- [Task objective]
Find how many lines in the material hold the word "button", then state that number and nothing more.

:::

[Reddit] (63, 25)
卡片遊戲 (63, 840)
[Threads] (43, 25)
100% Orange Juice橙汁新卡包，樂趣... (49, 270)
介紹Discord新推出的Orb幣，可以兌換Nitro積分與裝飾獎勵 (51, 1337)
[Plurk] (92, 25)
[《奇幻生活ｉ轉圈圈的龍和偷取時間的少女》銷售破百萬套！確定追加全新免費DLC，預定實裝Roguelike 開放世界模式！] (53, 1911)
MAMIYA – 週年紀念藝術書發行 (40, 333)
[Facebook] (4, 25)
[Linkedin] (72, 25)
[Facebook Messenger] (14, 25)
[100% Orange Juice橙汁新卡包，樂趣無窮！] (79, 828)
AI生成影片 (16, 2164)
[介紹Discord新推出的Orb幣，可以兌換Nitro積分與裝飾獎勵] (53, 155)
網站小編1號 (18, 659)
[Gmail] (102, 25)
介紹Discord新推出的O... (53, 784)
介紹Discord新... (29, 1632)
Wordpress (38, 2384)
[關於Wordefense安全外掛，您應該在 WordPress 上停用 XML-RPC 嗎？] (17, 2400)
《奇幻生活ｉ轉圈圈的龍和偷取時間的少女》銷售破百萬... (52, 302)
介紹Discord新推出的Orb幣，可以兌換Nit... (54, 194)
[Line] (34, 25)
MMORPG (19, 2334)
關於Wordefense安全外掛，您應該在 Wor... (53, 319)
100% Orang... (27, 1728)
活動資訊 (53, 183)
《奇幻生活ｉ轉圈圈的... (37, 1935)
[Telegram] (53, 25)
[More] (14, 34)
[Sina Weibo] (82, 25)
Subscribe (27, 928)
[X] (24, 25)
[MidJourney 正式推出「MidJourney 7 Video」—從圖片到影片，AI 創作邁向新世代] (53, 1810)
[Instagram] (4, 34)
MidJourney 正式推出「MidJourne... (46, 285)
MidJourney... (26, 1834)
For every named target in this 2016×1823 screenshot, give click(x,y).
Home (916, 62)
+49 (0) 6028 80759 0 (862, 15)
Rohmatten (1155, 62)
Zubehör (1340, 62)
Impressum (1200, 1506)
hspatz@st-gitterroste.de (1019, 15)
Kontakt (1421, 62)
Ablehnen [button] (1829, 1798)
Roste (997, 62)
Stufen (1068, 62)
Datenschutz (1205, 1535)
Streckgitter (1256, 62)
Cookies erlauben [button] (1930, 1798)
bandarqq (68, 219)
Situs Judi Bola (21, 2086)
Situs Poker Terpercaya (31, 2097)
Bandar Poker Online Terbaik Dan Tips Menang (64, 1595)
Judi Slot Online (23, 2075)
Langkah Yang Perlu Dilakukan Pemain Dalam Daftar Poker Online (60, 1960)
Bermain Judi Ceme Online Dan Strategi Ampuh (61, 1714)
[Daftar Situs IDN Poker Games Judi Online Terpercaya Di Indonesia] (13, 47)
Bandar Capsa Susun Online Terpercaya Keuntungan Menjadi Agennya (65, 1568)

:::

- [Solved exercise]
2